=== Source data ===
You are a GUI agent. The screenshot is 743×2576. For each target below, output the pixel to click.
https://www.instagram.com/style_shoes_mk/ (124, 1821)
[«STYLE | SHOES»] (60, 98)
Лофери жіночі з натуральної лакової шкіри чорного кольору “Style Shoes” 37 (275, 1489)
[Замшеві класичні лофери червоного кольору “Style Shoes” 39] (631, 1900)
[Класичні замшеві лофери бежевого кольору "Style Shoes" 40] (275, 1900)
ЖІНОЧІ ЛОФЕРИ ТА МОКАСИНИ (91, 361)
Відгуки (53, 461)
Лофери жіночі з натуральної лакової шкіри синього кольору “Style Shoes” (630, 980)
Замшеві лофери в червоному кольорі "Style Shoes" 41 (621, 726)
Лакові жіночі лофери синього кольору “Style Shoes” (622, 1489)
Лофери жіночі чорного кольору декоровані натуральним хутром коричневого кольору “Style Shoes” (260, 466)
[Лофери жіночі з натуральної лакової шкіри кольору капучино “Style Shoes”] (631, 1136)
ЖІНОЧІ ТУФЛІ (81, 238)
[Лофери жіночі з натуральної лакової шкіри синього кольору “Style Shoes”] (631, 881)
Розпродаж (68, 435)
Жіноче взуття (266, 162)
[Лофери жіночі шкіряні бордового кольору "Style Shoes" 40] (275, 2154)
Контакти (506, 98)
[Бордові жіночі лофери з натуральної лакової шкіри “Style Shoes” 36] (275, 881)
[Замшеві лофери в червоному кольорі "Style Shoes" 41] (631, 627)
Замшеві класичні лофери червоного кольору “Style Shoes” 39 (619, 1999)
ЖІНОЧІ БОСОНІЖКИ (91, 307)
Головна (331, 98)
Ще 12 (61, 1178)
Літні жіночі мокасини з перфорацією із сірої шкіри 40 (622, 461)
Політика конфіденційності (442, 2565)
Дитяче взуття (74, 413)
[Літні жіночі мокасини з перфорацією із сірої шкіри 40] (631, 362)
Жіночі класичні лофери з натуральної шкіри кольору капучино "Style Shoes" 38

=== What you should do ===
Retype every line up to and including the one that contains "Ще 12 (61, 1178)", beginning at the first line of the records, with no edits.

=== Result of the task ===
You are a GUI agent. The screenshot is 743×2576. For each target below, output the pixel to click.
https://www.instagram.com/style_shoes_mk/ (124, 1821)
[«STYLE | SHOES»] (60, 98)
Лофери жіночі з натуральної лакової шкіри чорного кольору “Style Shoes” 37 (275, 1489)
[Замшеві класичні лофери червоного кольору “Style Shoes” 39] (631, 1900)
[Класичні замшеві лофери бежевого кольору "Style Shoes" 40] (275, 1900)
ЖІНОЧІ ЛОФЕРИ ТА МОКАСИНИ (91, 361)
Відгуки (53, 461)
Лофери жіночі з натуральної лакової шкіри синього кольору “Style Shoes” (630, 980)
Замшеві лофери в червоному кольорі "Style Shoes" 41 (621, 726)
Лакові жіночі лофери синього кольору “Style Shoes” (622, 1489)
Лофери жіночі чорного кольору декоровані натуральним хутром коричневого кольору “Style Shoes” (260, 466)
[Лофери жіночі з натуральної лакової шкіри кольору капучино “Style Shoes”] (631, 1136)
ЖІНОЧІ ТУФЛІ (81, 238)
[Лофери жіночі з натуральної лакової шкіри синього кольору “Style Shoes”] (631, 881)
Розпродаж (68, 435)
Жіноче взуття (266, 162)
[Лофери жіночі шкіряні бордового кольору "Style Shoes" 40] (275, 2154)
Контакти (506, 98)
[Бордові жіночі лофери з натуральної лакової шкіри “Style Shoes” 36] (275, 881)
[Замшеві лофери в червоному кольорі "Style Shoes" 41] (631, 627)
Замшеві класичні лофери червоного кольору “Style Shoes” 39 (619, 1999)
ЖІНОЧІ БОСОНІЖКИ (91, 307)
Головна (331, 98)
Ще 12 (61, 1178)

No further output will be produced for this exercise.